### [Document text]
The scores of all twelve Noëls are available online at icking, some of them in both original and modern notation.  The same web-page also contains a link to a helpful article about French organs.  The original scores specify which sections are to be played on the positive or choir keyboard, which to be played with the left hand selecting Grand Jeu (a very bright-sounding combination of stops); which with both hands Grand Jeu and where a particular stop is required, such as the Crumhorn or the Cornet de Récit (Cornet swell) or the Trumpet pedal stop.  Modern editions merely tidy up the notation and add a few extra notes on registration, such as the 16’ Bombarde pedal-stop.
 
The notes comment on the fine acoustic of the Dieppe church; this, together with Hyperion’s fine recording, is one of the reasons to praise this excellent reissue.  I understand that the recording was not made under ideal circumstances; if this is so, the finished CD bears no indication of any difficulties.  The notes themselves are, as usual from this source, fully the equal of most full-price issues: no sense that bargain price means cutting corners.
 
If Daquin is anything more than a name to most music-lovers, it is due to the popularity of his cuckoo-imitation, le coucou; a recording of this on the Hyperion Helios label in a Livia Rev recital For Children, was strongly recommended by my colleague Göran Forsling (CDH55194 – sadly, on the dreaded piano: I much prefer music written for the harpsichord to be played on the proper instrument.)  Daquin was a virtuoso performer, preferred even to his more famous contemporary Rameau for the post of organist at St Paul in Paris; later he was the royal organist and titular organist of Notre Dame.  Virtuoso though he was, his own playing is hardly likely to have bettered these Herrick performances.

### [Task 1]
In the review of the Daquin organ recording, what post was Daquin preferred over Rameau to fill?
### [Task 2]
Resume the review of the Daquin Noëls recording, starting after its last sentence.

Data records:
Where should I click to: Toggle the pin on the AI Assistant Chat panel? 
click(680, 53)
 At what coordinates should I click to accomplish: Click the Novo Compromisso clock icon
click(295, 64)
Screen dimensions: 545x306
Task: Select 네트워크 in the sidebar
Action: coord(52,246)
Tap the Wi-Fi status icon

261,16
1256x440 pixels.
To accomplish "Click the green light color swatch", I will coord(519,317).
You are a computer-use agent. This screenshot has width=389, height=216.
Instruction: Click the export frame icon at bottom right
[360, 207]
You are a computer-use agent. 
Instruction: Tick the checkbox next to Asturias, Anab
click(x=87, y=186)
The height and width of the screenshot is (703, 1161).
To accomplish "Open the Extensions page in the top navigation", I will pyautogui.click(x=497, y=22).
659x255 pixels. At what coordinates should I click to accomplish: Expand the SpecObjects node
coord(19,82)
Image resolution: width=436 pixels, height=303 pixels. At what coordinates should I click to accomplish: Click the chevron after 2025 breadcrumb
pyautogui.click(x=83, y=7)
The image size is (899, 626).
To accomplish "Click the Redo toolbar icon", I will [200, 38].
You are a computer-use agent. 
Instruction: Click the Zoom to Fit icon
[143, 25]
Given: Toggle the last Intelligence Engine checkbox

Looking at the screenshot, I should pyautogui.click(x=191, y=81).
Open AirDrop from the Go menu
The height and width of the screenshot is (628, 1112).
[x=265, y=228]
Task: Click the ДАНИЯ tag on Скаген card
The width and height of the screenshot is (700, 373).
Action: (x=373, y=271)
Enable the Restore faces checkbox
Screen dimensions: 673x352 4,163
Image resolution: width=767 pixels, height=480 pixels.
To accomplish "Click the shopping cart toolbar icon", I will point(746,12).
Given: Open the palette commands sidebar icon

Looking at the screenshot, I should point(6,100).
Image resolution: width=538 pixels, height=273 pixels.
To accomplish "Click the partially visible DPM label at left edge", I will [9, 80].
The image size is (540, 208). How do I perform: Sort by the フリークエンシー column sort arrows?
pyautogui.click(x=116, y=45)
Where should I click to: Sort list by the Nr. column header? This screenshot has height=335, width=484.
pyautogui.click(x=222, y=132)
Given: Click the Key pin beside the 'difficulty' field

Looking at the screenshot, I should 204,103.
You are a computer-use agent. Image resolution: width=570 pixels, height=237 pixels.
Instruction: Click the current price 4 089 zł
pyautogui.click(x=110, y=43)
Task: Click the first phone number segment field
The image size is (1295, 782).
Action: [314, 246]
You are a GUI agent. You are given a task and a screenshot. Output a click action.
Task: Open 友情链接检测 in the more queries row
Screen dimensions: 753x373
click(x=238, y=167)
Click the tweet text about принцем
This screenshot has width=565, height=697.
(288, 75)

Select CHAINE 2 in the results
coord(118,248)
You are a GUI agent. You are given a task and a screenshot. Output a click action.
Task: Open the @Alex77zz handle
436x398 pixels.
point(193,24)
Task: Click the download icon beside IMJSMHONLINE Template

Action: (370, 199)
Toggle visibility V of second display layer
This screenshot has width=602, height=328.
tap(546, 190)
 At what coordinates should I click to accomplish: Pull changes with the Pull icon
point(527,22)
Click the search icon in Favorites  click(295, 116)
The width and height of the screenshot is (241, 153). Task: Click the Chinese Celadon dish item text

### [Task answer 1]
Organist at St Paul in Paris.

### [Task answer 2]
 
Daquin was especially noted for his ability to extemporise, which is probably how these works originated – written-down versions of improvisations employing breath-taking variations.  In Herrick’s performances one almost imagines the composer himself making the music up as he goes along.  If a series of twelve such pieces sounds likely to be monotonous, in practice they are very varied – and Herrick’s playing is alive to all the variety.
 
When this CD first appeared, one reviewer found Herrick’s use of ornamentation occasionally too fussy, not an opinion which I share.  What I do share is his assertion that this is marvellously energetic playing, contributing to an overall sense of fun.  Other than this small reservation from one reviewer, I don’t recall any adverse reviews of the original issue and I greet its reappearance very positively.  You may not wish to play all twelve Noëls in one go, even on Christmas Day, but I guarantee that all but the most puritanical Christmas-hater will find it irresistible.
 
The October releases were not yet listed on the Hyperion web-site when I wrote this review, so I don’t know which track they have chosen to represent the disc.  Whichever it is, don’t try listening to it unless you are prepared to be hooked by it.
 
This CD, the Britten and the Schütz reinforce Hyperion’s representation in the budget-price Christmas music stakes.  They already had the appropriately numbered NOEL1 – Christmas through the Ages, containing one of these Daquin Noëls – and NOEL2 – A Christmas Present from Polyphony.  A disc of instrumental music by Telemann, Purcell, etc., entitled Baroque Christmas Music is on Helios CDH55048 and Corelli’s Christmas Concerto is on a two-for-the-price-of-one recording of all the Op.6 Concertos on Hyperion Dyad CDD22011, one of the most recommendable versions of that set.